Exercise aim: Copy each entry exactly, leaving nothing out.

Given information:
Start of Block

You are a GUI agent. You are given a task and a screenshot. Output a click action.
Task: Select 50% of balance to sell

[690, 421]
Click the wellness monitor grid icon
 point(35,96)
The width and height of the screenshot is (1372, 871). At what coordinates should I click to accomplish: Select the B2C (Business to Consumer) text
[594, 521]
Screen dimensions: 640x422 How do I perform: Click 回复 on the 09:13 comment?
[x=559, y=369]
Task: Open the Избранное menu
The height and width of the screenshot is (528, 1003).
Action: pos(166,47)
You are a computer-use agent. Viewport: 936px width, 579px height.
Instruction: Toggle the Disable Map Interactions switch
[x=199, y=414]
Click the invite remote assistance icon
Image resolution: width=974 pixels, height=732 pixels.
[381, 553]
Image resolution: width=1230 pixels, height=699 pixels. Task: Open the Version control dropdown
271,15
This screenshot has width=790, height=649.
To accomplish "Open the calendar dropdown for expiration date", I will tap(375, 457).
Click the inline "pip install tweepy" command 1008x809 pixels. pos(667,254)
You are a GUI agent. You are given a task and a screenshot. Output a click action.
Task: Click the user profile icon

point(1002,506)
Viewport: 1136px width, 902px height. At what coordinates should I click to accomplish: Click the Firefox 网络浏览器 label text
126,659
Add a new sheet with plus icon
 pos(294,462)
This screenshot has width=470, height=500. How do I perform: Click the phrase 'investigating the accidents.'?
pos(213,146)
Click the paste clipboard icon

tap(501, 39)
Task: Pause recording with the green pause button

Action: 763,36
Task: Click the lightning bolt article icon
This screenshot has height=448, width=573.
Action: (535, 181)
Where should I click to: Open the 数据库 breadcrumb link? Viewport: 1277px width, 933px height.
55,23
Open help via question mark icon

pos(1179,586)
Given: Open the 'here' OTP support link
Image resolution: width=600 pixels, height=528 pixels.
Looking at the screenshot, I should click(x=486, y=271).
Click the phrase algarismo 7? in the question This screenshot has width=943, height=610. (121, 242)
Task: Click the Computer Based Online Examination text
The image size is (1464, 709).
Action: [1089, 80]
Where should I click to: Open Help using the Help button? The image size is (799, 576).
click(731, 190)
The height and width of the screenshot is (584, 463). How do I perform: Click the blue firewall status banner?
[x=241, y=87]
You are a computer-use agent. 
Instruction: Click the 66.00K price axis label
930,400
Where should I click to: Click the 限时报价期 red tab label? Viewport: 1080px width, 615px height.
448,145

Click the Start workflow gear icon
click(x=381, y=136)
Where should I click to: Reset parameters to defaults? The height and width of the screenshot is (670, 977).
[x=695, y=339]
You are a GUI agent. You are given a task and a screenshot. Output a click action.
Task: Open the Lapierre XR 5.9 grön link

End of Block

Task response:
You are a GUI agent. You are given a task and a screenshot. Output a click action.
Task: Select 50% of balance to sell

[690, 421]
Click the wellness monitor grid icon
 point(35,96)
The width and height of the screenshot is (1372, 871). At what coordinates should I click to accomplish: Select the B2C (Business to Consumer) text
[594, 521]
Screen dimensions: 640x422 How do I perform: Click 回复 on the 09:13 comment?
[x=559, y=369]
Task: Open the Избранное menu
The height and width of the screenshot is (528, 1003).
Action: pos(166,47)
You are a computer-use agent. Viewport: 936px width, 579px height.
Instruction: Toggle the Disable Map Interactions switch
[x=199, y=414]
Click the invite remote assistance icon
Image resolution: width=974 pixels, height=732 pixels.
[381, 553]
Image resolution: width=1230 pixels, height=699 pixels. Task: Open the Version control dropdown
271,15
This screenshot has width=790, height=649.
To accomplish "Open the calendar dropdown for expiration date", I will tap(375, 457).
Click the inline "pip install tweepy" command 1008x809 pixels. pos(667,254)
You are a GUI agent. You are given a task and a screenshot. Output a click action.
Task: Click the user profile icon

point(1002,506)
Viewport: 1136px width, 902px height. At what coordinates should I click to accomplish: Click the Firefox 网络浏览器 label text
126,659
Add a new sheet with plus icon
 pos(294,462)
This screenshot has width=470, height=500. How do I perform: Click the phrase 'investigating the accidents.'?
pos(213,146)
Click the paste clipboard icon

tap(501, 39)
Task: Pause recording with the green pause button

Action: 763,36
Task: Click the lightning bolt article icon
This screenshot has height=448, width=573.
Action: (535, 181)
Where should I click to: Open the 数据库 breadcrumb link? Viewport: 1277px width, 933px height.
55,23
Open help via question mark icon

pos(1179,586)
Given: Open the 'here' OTP support link
Image resolution: width=600 pixels, height=528 pixels.
Looking at the screenshot, I should click(x=486, y=271).
Click the phrase algarismo 7? in the question This screenshot has width=943, height=610. (121, 242)
Task: Click the Computer Based Online Examination text
The image size is (1464, 709).
Action: [1089, 80]
Where should I click to: Open Help using the Help button? The image size is (799, 576).
click(731, 190)
The height and width of the screenshot is (584, 463). How do I perform: Click the blue firewall status banner?
[x=241, y=87]
You are a computer-use agent. 
Instruction: Click the 66.00K price axis label
930,400
Where should I click to: Click the 限时报价期 red tab label? Viewport: 1080px width, 615px height.
448,145

Click the Start workflow gear icon
click(x=381, y=136)
Where should I click to: Reset parameters to defaults? The height and width of the screenshot is (670, 977).
[x=695, y=339]
You are a GUI agent. You are given a task and a screenshot. Output a click action.
Task: Open the Lapierre XR 5.9 grön link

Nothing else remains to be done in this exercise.